═════ Study material ═════

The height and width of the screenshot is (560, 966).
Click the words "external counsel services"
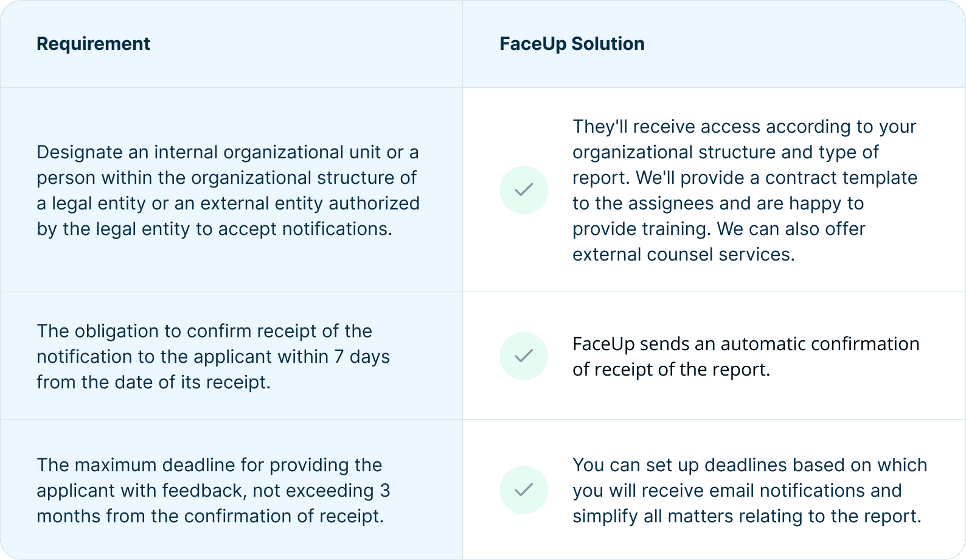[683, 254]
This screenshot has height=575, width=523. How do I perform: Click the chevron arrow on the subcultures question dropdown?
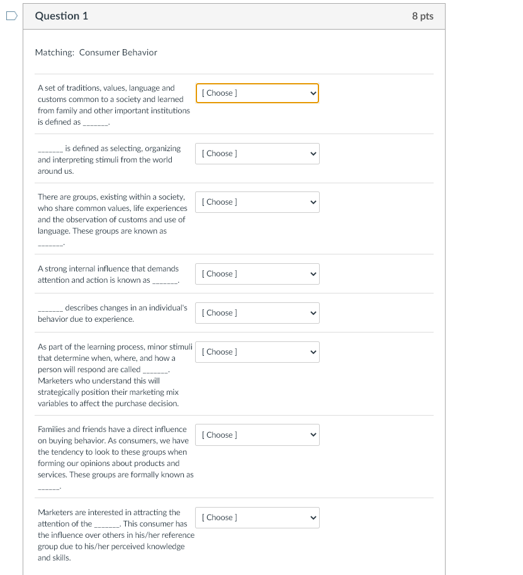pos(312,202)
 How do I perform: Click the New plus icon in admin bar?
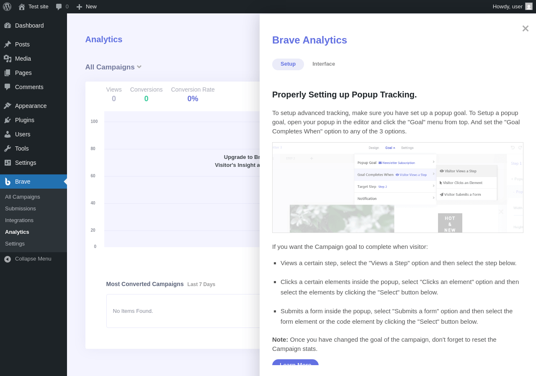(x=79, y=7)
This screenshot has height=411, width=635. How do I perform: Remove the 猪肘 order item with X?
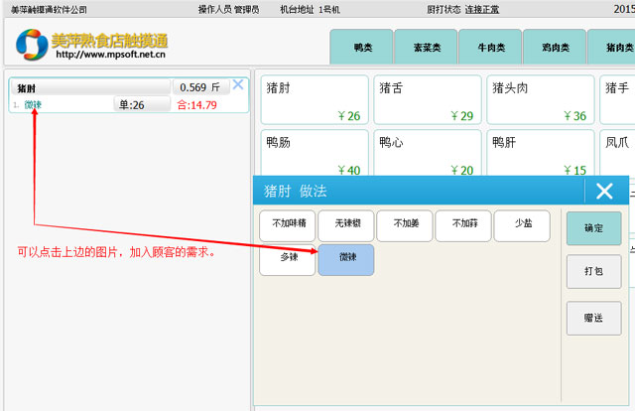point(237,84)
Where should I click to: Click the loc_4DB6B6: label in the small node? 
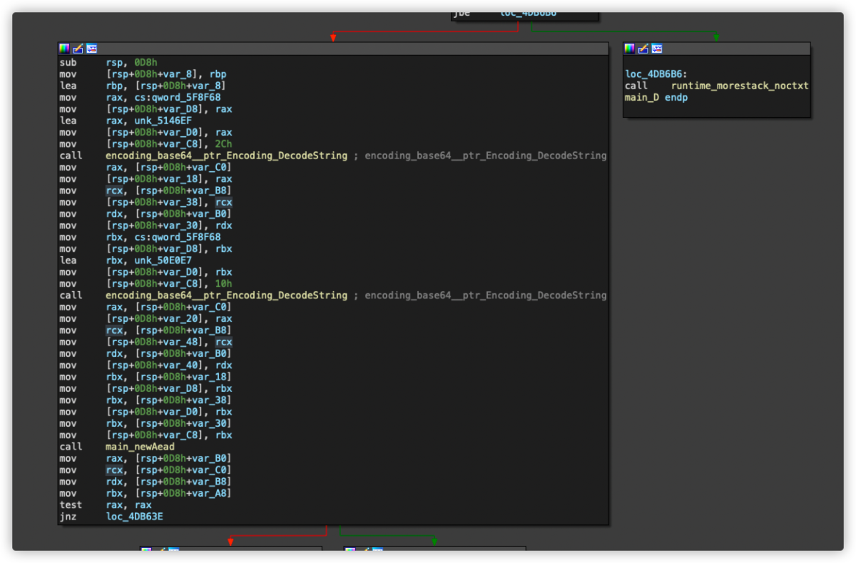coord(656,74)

═════

**Task to complete**:
All lines from the one bearing "Click the words" through the last line of the records, and only those, should be duplicated exactly; no picture belongs in the copy.

**Response to the task**:
Click the words "external counsel services"
[683, 254]
This screenshot has height=575, width=523. How do I perform: Click the chevron arrow on the subcultures question dropdown?
pos(312,202)
 How do I perform: Click the New plus icon in admin bar?
(x=79, y=7)
This screenshot has height=411, width=635. How do I perform: Remove the 猪肘 order item with X?
point(237,84)
Where should I click to: Click the loc_4DB6B6: label in the small node? 
coord(656,74)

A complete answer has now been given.